Aim of the exercise »
The records appear below. Report how many of their lines contain the word "Expand", giving the number alone.

Exercise material »
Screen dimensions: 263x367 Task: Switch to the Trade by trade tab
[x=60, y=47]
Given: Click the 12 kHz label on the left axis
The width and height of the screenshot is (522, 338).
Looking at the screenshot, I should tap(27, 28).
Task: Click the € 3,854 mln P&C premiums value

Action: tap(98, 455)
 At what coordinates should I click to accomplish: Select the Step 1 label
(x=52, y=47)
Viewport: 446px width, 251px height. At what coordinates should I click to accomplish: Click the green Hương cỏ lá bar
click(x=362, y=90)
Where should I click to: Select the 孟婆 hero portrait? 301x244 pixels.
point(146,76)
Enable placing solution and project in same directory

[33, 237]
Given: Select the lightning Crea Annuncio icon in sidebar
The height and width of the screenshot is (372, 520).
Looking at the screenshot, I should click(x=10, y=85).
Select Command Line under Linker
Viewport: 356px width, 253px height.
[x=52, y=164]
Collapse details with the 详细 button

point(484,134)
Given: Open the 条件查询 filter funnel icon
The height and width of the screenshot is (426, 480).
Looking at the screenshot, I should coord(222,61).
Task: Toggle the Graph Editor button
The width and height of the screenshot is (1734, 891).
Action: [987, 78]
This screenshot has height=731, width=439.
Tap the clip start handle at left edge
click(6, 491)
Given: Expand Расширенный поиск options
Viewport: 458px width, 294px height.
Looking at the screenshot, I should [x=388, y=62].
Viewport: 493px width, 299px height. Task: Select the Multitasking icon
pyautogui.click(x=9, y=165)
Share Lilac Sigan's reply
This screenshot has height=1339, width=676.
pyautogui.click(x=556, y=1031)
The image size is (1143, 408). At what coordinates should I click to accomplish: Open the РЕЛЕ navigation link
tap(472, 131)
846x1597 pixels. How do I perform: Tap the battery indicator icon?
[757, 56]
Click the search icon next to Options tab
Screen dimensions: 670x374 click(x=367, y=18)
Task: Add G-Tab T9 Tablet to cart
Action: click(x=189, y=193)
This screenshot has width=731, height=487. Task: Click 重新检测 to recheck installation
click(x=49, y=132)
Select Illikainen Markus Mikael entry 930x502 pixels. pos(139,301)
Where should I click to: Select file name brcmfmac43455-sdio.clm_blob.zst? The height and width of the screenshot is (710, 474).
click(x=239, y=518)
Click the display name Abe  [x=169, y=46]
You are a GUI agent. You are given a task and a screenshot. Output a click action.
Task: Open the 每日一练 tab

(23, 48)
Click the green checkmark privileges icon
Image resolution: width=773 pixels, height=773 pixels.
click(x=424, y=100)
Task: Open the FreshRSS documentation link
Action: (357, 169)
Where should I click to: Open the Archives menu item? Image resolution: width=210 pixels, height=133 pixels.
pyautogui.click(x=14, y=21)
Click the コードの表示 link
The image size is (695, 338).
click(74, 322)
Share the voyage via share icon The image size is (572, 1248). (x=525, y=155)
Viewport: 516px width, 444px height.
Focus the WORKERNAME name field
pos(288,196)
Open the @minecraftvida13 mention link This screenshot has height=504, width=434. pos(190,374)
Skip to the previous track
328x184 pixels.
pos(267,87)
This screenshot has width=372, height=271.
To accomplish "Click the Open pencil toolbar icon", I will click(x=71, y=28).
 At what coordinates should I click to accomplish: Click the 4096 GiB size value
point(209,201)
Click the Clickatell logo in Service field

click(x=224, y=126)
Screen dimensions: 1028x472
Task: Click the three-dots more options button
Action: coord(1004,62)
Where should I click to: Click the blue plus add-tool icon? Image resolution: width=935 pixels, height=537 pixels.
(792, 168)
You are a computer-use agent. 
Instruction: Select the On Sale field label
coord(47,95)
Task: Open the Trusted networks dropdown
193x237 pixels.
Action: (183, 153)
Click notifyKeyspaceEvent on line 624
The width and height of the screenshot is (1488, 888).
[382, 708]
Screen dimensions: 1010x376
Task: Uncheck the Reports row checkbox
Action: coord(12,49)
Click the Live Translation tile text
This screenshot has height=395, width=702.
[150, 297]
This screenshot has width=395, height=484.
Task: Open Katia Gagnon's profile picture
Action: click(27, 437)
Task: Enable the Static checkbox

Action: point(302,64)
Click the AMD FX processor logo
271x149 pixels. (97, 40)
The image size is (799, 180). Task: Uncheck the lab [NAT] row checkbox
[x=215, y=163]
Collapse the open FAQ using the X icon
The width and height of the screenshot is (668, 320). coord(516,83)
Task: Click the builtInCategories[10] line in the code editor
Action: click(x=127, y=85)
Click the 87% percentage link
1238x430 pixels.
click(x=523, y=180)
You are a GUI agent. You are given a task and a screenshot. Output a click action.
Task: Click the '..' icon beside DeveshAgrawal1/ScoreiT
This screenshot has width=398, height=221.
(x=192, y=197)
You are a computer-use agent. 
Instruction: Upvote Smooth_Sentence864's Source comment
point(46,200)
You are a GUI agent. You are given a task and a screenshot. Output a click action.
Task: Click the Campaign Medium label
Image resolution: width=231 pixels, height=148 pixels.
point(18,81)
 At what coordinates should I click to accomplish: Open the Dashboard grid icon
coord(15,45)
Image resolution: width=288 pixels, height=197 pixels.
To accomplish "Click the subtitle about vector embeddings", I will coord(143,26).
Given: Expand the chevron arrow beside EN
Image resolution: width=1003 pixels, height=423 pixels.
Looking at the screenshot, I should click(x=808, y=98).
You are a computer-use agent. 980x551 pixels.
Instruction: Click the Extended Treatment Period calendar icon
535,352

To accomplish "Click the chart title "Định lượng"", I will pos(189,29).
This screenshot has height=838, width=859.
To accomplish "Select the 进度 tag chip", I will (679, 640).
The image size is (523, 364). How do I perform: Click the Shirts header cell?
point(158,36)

Answer to the exercise »
2